LOS ANGELES - Today the United States Court of Appeals for the Ninth Circuit held that police and prosecutors violated the Constitution by enforcing a gang injunction against residents of Orange County before giving them a meaningful opportunity to contest the allegation that they were gang members.
The ACLU of Southern California (ACLU SoCal) and the law firm Munger Tolles and Olson LLP filed the class-action lawsuit, Vasquez v. Rackauckas, against the Orange County District Attorney (OCDA) Tony Rackaukas and the City of Orange Police Department (OPD) in 2009 when the two law enforcement agencies filed a gang injunction against 115 people alleging they were part of a gang named Orange Varrio Cypress. When more than 50 people showed up in court to contest the allegations that they were not gang members, the OCDA dismissed them rather than try to prove the allegations. Though the individuals were dismissed, the OCDA and OPD obtained the injunction by default against the gang and enforced it against the people they dismissed. The very people the OCDA had dismissed from the gang injunction action were subjected to the gang injunction and in danger of arrest for a variety of everyday activities such as being in public after 10:00 p.m., associating with other people suspected of being gang members (including immediate family members) or being in a restaurant where alcohol is served.

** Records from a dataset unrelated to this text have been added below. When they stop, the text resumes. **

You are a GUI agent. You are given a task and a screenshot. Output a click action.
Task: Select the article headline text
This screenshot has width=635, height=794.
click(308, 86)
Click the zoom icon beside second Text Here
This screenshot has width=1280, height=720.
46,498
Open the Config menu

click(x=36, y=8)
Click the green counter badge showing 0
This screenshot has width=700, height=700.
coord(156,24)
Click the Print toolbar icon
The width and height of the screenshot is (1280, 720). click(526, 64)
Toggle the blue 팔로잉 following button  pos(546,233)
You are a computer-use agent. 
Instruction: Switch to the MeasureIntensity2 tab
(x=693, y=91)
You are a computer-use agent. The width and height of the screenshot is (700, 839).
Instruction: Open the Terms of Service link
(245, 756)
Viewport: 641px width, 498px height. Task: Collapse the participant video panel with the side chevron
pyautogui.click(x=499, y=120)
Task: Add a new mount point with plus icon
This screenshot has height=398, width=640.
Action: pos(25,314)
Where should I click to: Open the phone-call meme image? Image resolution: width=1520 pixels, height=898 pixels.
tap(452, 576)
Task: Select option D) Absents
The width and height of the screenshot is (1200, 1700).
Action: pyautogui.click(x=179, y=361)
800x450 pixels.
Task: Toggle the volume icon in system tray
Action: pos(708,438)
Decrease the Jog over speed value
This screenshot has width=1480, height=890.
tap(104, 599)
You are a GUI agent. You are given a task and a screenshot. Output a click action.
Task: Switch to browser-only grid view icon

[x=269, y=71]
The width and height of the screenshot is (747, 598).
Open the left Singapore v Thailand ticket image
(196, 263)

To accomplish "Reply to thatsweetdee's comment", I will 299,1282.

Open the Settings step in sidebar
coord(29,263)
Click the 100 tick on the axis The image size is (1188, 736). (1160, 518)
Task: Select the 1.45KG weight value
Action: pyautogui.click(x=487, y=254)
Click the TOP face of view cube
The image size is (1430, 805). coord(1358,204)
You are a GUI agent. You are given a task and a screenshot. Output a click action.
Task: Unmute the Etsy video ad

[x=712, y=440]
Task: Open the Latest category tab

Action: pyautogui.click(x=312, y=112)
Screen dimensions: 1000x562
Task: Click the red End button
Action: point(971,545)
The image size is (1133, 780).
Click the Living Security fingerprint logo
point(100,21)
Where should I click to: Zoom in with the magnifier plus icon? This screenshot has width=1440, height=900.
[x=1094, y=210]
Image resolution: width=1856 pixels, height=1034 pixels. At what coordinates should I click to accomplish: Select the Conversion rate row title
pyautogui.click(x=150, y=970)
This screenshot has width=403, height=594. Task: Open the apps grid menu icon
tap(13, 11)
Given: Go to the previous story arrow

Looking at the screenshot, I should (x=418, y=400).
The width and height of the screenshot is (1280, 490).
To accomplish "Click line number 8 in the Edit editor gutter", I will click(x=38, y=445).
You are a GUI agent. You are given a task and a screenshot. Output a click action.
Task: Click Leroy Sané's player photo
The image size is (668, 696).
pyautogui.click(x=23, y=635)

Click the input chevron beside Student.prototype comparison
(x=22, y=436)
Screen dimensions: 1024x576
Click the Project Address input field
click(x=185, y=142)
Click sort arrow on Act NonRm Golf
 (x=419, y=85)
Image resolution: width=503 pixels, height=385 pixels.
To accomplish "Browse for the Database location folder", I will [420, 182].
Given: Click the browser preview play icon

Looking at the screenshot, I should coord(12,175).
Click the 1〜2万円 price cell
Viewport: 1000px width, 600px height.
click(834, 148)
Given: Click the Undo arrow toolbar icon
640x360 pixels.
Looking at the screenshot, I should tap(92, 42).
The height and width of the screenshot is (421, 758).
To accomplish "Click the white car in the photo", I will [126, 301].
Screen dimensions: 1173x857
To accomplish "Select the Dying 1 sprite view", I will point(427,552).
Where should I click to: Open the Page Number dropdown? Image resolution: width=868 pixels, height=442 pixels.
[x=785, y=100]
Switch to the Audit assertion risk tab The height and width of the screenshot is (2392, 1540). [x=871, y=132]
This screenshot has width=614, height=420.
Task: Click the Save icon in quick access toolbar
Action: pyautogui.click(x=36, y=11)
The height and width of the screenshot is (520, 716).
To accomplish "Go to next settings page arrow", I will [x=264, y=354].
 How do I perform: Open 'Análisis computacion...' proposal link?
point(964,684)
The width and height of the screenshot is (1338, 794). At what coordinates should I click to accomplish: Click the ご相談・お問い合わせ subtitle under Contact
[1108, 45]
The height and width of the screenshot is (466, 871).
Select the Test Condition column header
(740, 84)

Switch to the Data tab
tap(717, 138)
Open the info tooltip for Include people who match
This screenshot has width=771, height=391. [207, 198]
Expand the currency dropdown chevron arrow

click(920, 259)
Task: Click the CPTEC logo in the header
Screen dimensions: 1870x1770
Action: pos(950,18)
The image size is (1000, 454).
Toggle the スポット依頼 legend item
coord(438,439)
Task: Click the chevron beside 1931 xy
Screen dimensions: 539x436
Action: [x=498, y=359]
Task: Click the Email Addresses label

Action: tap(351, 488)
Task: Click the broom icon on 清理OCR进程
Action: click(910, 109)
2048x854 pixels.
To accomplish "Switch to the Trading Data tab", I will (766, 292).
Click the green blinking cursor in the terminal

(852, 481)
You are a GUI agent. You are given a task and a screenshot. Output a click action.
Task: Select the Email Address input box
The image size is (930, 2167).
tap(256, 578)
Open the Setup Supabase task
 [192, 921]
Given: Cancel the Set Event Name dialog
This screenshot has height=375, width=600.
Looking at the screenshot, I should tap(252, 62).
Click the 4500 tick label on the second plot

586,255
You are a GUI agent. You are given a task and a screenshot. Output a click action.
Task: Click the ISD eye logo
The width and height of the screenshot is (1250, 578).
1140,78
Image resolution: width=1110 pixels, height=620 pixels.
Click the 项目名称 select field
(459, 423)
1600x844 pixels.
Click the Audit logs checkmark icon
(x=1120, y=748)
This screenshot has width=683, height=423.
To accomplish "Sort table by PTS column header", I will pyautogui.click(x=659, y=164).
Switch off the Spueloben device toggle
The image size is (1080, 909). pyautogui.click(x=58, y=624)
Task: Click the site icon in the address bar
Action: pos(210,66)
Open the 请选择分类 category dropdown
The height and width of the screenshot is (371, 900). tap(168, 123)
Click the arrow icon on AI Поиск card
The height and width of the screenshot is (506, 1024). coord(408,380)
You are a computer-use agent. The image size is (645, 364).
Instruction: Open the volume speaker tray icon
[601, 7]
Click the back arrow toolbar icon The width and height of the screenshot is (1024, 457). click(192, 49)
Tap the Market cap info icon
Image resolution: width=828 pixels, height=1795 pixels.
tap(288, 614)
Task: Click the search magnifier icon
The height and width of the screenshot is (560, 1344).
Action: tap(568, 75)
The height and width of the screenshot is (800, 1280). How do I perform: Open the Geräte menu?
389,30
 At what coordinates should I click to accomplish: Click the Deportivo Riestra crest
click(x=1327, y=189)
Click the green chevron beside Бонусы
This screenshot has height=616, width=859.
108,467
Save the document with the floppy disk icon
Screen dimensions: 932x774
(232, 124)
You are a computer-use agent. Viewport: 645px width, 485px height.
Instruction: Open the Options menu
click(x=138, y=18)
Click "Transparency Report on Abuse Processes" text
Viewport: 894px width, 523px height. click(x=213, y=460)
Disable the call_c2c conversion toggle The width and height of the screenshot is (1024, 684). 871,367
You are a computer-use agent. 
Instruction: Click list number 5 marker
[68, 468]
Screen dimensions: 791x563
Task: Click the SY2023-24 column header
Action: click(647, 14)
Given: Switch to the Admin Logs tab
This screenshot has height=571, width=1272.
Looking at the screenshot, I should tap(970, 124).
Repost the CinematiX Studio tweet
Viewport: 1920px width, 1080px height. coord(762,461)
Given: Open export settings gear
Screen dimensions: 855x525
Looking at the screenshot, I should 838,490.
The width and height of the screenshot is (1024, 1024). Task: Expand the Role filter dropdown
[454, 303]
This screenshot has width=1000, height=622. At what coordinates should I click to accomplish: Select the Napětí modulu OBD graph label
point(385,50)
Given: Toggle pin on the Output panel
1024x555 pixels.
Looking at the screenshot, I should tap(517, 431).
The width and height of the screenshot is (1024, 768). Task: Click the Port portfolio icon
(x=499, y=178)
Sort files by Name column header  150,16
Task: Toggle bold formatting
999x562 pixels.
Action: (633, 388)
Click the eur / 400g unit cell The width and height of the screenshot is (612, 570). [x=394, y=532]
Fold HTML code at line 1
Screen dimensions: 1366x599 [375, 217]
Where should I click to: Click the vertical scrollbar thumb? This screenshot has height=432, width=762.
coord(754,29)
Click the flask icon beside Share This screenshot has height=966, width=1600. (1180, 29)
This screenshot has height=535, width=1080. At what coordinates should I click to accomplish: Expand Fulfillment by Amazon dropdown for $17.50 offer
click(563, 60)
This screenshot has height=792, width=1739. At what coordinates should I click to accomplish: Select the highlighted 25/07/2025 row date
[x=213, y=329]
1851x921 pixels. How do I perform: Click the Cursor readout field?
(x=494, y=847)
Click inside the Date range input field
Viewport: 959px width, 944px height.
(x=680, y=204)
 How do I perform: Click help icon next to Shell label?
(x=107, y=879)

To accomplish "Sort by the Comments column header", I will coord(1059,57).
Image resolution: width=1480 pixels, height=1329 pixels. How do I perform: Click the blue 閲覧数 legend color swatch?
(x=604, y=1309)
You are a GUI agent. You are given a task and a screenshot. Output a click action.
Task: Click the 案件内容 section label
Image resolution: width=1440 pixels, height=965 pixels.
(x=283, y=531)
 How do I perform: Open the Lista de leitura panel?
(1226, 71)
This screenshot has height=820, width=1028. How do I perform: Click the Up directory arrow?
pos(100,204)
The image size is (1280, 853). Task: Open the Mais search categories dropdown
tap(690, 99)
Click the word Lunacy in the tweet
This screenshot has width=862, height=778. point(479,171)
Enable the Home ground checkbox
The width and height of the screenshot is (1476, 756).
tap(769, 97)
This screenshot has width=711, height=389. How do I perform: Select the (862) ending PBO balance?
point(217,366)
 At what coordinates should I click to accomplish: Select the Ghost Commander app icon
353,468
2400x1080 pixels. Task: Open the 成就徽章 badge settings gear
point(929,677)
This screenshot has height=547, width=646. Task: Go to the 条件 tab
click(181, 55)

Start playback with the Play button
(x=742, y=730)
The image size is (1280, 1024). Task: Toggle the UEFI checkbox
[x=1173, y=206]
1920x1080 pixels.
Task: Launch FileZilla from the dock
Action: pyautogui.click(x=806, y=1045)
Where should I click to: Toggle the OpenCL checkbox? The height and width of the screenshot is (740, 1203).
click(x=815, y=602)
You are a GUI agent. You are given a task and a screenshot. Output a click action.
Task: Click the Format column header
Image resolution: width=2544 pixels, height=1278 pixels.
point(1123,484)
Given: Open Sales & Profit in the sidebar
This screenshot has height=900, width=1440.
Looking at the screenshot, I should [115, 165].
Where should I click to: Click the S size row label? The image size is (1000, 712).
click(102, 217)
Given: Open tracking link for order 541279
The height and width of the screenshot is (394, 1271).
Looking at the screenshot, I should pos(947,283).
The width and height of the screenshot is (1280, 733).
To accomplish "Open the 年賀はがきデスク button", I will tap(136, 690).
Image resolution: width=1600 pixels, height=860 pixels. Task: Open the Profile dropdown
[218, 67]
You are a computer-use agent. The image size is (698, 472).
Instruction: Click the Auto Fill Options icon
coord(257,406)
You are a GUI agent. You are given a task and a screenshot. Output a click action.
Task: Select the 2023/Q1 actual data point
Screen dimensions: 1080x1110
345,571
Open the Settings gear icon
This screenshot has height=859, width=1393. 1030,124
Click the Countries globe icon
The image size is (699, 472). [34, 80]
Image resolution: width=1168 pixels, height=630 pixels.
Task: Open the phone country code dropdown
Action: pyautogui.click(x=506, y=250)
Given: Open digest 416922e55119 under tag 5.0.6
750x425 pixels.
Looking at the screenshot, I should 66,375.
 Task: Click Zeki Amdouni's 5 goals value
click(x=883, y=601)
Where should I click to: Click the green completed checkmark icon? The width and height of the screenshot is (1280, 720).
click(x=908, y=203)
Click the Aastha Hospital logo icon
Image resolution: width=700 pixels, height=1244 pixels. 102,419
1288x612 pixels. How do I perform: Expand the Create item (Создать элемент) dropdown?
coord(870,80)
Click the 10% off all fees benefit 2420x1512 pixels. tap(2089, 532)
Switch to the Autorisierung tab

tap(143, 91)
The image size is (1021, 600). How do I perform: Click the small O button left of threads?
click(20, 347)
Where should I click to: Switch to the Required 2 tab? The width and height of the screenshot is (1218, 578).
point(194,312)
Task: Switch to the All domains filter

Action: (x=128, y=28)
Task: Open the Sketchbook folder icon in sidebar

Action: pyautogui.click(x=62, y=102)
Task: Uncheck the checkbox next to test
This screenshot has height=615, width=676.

“The OCDA and other law enforcement agencies can no longer go behind closed doors and unilaterally decide who is a gang member,” said Belinda Escobosa Helzer, director of the ACLU SoCal Orange County office. “This ruling brings to light the complexity of identifying active gang members and underscores that the Constitution cannot be ignored.”
In its opinion, the Ninth Circuit ruled that by restricting what people can wear, with whom they can associate and where and when they can be in public areas, gang injunctions place a “heavy burden” on basic, constitutionally protected freedoms. The court also found that the OPD and OCDA’s determination that someone was a gang member carried a “considerable risk of error,” given that gangs are informal organizations without clear indicators of membership, that people can know gang members without being gang members themselves and that the OPD and OCDA did not use any clear standard to decide who was and wasn’t subject to the injunction.
This case could have repercussions outside of Orange County. “It’s common practice in gang injunction cases for prosecutors to name only a gang as a defendant, obtain an injunction by default when no one shows up on behalf of the gang to contest the case and then to apply the injunction to anyone police or prosecutors think may be a gang member, without court approval or a chance for the supposed gang member to be heard,” said ACLU SoCal Senior Staff Attorney Peter Bibring. “The Ninth Circuit’s ruling calls that practice into question.”
“Today’s ruling recognizes that determining who is and isn’t a gang member isn’t always easy, and police and prosecutors can get it wrong. That’s why the Constitution doesn’t leave it up to the whim of the government, but gives someone accused of being a gang member the right to be heard before his or her basic freedoms are restricted,” said Joseph Ybarra, partner with Munger Tolles & Olson LLP.